After searching a bit I found some articles talking about classifying .apk files between malware and legitimate and without further reading my brain begins to think about several features that I can use to detect if It's a malware or not depending on the manifest file (I used to develop android applications so it was a fun experience to try to detect if an application respects the permissions). 

I found a cool XML parser **AXMLPrinter2** : https://github.com/flyfei/ApkDecompile/tree/master/Tools that extract the manifest from an apk and make it readable and I extracted all the permission that the app requires and those are my features (In the future the application may also extract the features requires from the manifest). 

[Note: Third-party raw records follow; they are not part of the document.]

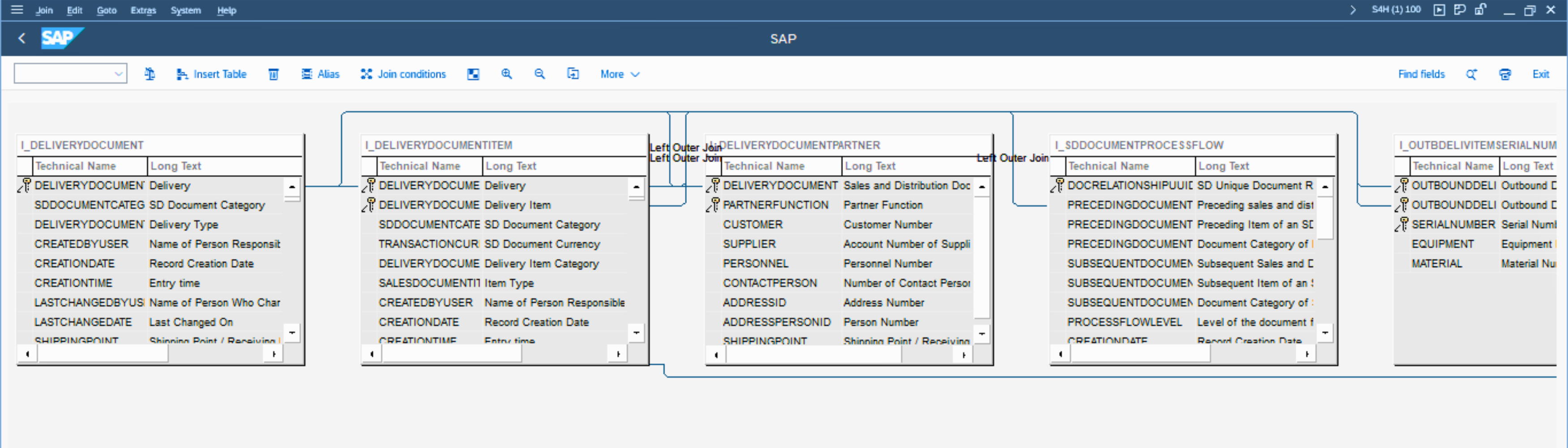Click the SAP back arrow
This screenshot has width=1568, height=448.
[x=22, y=39]
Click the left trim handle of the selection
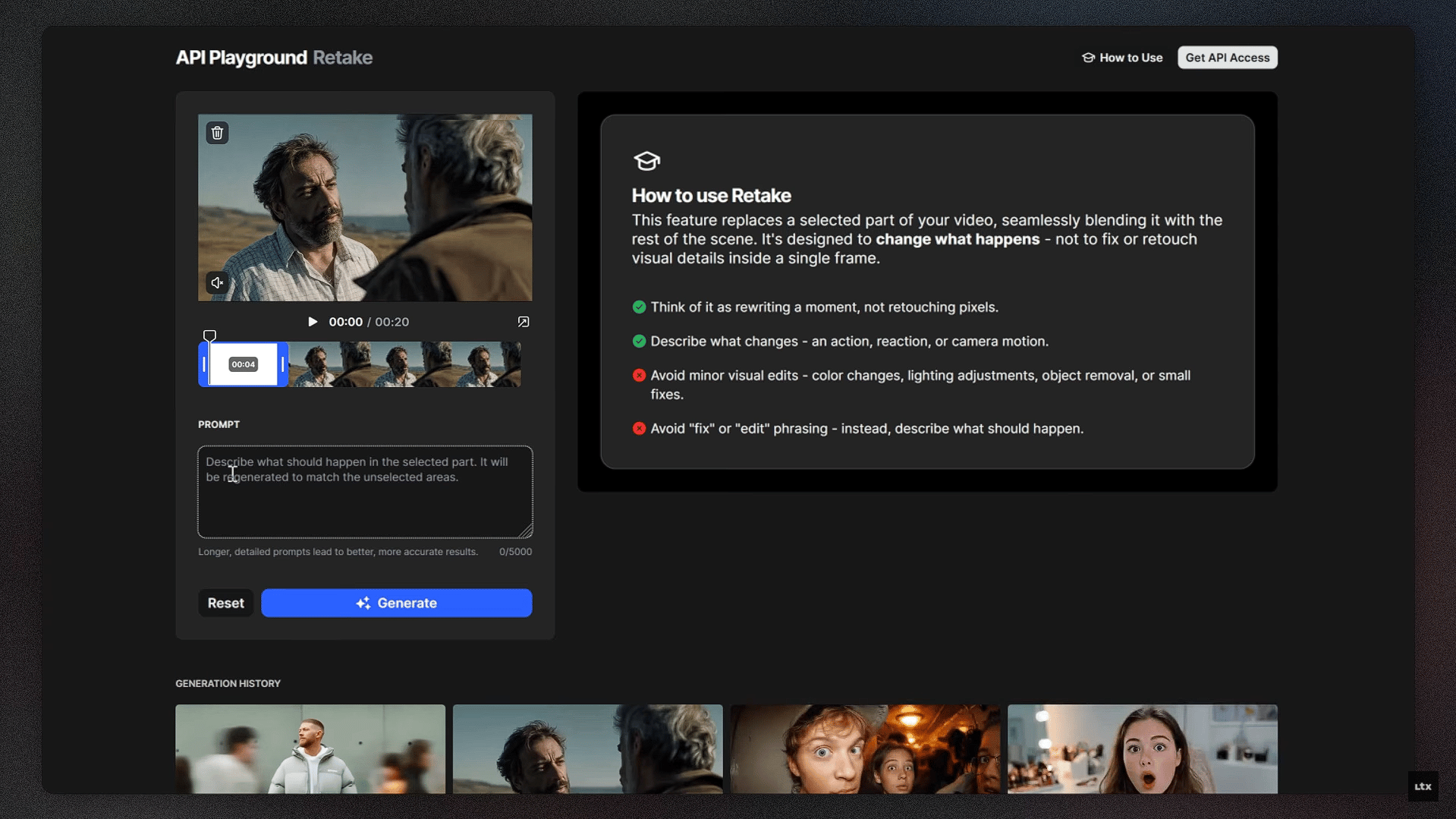 204,364
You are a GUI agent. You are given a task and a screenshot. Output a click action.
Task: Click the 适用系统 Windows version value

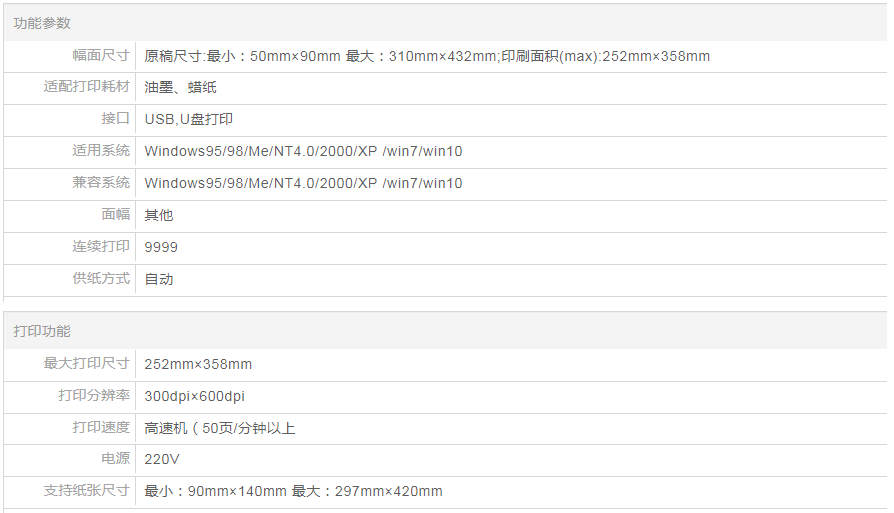point(303,152)
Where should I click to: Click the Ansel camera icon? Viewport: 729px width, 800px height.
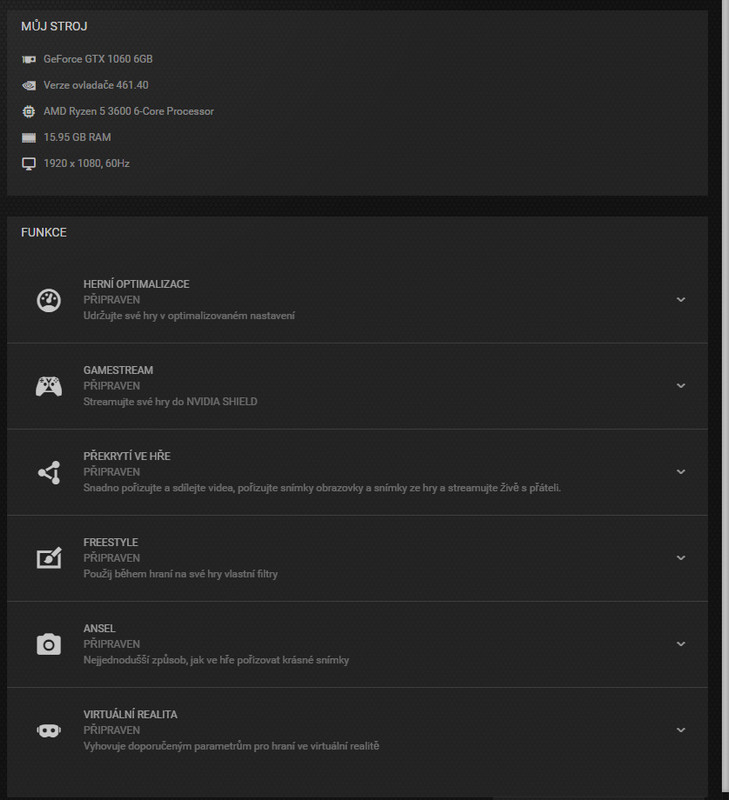tap(48, 644)
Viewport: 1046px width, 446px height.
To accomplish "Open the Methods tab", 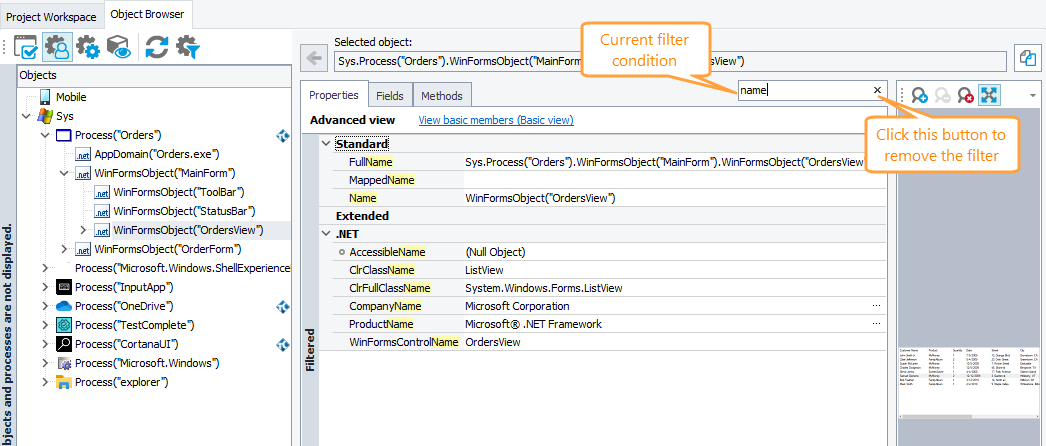I will [x=441, y=96].
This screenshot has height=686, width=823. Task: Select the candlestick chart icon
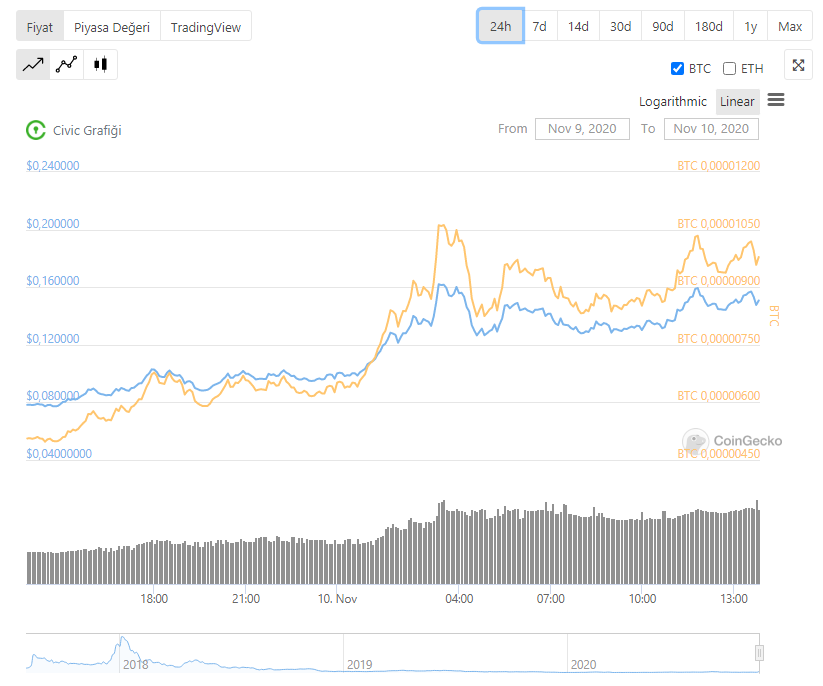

Once I get how to extract the features from an apk, I searched for a dataset and found this one : https://www.unb.ca/cic/datasets/android-adware.html

Data ready .. Jump to the fun part ! The training one I chose to work on a fully connected Neural Network with (1 - 2 - 3 hidden layers) and played with the hyperparameters and the optimizer to obtain a Training accuracy of 98.3% and a Test accuracy of 95% on 1500 .apk in total. 

![Training Accuracy and Loss ](https://zupimages.net/up/19/01/fza9.png)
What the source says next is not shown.